── Supplied material ──
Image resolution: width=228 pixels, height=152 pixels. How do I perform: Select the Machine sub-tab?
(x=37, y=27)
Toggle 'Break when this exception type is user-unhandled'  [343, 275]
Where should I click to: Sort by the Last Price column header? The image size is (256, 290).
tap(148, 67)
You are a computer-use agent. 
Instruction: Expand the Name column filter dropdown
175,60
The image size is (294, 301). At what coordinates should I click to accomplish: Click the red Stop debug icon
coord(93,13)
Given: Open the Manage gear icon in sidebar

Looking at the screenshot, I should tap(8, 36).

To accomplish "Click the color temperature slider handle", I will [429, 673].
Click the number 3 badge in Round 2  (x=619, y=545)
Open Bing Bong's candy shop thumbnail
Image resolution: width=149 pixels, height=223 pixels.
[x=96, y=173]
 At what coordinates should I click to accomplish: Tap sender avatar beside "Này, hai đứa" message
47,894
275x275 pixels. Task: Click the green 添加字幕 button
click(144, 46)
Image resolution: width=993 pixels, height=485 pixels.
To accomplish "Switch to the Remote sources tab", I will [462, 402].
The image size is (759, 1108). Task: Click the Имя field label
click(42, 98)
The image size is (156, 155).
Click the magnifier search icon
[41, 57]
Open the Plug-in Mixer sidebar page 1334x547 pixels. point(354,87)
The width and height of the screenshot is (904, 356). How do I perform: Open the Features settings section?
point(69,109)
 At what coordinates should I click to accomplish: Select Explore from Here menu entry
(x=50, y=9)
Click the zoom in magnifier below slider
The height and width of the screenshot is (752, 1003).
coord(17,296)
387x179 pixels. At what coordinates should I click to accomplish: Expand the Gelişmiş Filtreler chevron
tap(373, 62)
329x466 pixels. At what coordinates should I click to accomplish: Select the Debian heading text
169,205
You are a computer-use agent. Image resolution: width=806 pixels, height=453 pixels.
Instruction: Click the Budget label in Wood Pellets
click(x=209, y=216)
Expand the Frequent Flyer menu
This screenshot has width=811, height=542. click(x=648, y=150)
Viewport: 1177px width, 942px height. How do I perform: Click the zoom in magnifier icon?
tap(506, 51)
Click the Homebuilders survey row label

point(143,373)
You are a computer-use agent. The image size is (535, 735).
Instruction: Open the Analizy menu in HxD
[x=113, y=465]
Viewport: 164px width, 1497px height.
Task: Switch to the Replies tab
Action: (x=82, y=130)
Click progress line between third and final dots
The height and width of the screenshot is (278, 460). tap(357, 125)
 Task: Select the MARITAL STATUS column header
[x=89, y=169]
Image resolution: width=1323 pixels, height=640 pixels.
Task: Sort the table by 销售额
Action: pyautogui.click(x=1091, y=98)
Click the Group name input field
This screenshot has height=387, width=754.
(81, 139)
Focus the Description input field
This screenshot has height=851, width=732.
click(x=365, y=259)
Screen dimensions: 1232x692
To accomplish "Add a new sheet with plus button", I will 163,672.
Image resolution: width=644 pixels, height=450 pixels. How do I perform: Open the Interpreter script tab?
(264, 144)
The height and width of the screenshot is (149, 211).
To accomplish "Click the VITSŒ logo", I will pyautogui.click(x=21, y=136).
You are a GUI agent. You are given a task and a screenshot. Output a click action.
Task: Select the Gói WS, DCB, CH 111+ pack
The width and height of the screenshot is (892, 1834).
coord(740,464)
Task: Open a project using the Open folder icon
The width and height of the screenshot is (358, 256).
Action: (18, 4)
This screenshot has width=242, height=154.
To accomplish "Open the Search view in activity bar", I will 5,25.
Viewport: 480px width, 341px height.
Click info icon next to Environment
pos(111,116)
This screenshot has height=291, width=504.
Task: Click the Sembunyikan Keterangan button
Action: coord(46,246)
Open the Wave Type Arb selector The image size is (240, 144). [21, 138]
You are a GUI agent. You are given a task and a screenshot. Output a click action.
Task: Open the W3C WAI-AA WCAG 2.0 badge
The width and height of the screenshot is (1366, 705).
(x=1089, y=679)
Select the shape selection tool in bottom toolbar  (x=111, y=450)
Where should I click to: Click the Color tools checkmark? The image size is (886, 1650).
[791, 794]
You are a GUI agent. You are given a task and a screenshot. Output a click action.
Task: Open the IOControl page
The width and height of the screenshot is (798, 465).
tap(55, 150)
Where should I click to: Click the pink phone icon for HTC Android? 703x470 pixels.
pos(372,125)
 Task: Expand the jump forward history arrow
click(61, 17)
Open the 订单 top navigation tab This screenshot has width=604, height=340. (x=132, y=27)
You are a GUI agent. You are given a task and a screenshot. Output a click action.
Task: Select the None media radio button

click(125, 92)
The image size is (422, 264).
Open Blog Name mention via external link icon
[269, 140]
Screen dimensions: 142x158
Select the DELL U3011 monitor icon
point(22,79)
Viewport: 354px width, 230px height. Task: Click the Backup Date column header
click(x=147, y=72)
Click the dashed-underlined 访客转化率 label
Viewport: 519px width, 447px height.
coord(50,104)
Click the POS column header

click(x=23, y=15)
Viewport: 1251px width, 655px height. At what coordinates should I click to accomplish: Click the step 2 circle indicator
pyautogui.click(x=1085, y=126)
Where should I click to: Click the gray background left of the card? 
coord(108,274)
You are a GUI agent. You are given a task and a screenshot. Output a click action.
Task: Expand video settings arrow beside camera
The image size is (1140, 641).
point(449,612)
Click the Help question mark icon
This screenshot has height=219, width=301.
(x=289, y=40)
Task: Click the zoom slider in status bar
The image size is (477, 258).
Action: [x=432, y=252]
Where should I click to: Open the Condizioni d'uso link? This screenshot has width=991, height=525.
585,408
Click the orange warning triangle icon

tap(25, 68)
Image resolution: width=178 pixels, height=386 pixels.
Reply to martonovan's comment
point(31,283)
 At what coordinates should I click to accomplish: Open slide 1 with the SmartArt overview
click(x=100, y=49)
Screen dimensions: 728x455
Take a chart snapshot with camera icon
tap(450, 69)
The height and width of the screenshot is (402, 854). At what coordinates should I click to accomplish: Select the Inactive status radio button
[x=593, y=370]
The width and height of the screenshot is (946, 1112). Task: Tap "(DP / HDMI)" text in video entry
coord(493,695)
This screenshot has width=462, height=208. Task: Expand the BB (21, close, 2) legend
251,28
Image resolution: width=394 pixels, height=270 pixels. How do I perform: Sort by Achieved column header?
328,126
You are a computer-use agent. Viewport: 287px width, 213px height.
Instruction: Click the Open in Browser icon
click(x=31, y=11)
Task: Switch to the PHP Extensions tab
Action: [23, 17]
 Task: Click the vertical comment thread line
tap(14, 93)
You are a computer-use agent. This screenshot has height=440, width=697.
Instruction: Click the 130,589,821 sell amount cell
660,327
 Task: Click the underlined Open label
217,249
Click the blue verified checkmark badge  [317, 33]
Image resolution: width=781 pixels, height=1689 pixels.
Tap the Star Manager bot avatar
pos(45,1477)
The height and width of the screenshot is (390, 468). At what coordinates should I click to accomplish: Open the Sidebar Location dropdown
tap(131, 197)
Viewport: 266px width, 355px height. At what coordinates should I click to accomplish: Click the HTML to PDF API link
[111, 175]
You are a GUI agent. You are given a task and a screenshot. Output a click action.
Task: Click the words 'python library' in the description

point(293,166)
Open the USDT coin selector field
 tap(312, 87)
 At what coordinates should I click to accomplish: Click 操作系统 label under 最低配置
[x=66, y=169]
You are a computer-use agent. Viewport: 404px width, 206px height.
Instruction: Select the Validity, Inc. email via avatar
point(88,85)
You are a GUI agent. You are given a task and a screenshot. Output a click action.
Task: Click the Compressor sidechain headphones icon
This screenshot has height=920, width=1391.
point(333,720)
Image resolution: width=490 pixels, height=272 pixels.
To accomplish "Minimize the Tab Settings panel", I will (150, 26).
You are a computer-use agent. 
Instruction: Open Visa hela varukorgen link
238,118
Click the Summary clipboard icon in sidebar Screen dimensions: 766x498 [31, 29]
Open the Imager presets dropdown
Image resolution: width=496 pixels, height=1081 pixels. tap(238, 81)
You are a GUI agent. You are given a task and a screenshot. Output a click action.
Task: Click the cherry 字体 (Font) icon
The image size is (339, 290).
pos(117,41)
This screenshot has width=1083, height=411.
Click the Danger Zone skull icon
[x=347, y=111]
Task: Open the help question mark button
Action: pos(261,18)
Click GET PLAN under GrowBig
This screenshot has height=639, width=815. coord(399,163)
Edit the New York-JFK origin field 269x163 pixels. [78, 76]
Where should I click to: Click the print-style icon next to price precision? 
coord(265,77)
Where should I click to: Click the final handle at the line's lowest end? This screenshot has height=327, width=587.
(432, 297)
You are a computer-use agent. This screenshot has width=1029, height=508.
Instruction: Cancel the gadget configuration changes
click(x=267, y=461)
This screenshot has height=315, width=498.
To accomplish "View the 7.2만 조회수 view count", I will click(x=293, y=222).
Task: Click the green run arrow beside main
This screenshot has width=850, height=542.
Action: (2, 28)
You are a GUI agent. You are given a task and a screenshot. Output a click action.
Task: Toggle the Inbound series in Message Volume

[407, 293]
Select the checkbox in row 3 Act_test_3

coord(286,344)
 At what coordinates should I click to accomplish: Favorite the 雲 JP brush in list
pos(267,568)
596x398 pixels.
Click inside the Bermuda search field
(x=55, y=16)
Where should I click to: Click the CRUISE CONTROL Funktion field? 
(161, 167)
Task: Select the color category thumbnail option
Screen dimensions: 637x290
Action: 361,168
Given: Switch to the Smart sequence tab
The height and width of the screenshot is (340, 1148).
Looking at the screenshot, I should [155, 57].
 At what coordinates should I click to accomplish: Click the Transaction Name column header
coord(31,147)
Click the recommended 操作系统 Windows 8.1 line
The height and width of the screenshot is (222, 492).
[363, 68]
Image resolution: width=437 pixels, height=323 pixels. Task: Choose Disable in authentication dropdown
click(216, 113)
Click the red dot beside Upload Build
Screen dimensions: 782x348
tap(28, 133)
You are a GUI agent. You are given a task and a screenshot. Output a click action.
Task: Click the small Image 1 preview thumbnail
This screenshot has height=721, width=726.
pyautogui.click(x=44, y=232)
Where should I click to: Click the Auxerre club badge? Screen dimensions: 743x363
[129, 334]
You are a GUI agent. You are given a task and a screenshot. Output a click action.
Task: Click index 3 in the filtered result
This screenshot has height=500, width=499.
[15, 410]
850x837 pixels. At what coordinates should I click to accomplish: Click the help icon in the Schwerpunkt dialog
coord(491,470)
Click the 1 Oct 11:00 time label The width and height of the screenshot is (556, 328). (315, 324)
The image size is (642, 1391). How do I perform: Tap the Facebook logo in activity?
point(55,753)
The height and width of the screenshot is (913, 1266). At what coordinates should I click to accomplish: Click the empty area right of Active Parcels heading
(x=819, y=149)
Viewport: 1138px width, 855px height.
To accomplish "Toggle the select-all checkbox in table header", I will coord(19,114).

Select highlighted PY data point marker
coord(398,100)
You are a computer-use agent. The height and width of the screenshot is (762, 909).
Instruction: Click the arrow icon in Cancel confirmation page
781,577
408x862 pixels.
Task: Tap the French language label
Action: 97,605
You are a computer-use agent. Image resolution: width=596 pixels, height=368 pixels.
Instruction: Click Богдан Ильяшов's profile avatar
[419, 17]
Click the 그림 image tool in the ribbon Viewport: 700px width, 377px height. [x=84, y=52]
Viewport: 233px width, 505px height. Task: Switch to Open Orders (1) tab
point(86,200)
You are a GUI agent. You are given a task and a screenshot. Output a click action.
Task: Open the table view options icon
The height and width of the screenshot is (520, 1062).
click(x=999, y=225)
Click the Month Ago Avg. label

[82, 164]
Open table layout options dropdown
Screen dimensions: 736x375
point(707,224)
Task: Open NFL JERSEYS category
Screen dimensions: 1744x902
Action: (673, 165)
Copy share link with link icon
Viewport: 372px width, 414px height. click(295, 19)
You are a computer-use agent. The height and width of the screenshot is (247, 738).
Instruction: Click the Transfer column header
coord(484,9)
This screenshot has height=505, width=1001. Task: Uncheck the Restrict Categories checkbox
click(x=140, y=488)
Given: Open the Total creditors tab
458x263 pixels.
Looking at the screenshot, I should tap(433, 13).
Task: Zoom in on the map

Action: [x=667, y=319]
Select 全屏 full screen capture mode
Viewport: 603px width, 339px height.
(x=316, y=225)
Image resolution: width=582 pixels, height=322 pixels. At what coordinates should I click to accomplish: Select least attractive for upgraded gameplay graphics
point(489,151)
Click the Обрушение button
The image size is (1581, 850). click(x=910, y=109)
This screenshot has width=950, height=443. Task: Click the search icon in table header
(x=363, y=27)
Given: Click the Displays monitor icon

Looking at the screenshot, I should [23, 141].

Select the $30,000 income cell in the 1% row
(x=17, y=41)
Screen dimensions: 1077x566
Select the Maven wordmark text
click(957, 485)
───
[Task to complete] Your answer should be the lines above, from the line containing "596x398 pixels." up to and including the line containing "Given: Switch to the Smart sequence tab", reproduced exactly and with nothing else.

[Exercise solution]
596x398 pixels.
Click inside the Bermuda search field
(x=55, y=16)
Where should I click to: Click the CRUISE CONTROL Funktion field? 
(161, 167)
Task: Select the color category thumbnail option
Screen dimensions: 637x290
Action: 361,168
Given: Switch to the Smart sequence tab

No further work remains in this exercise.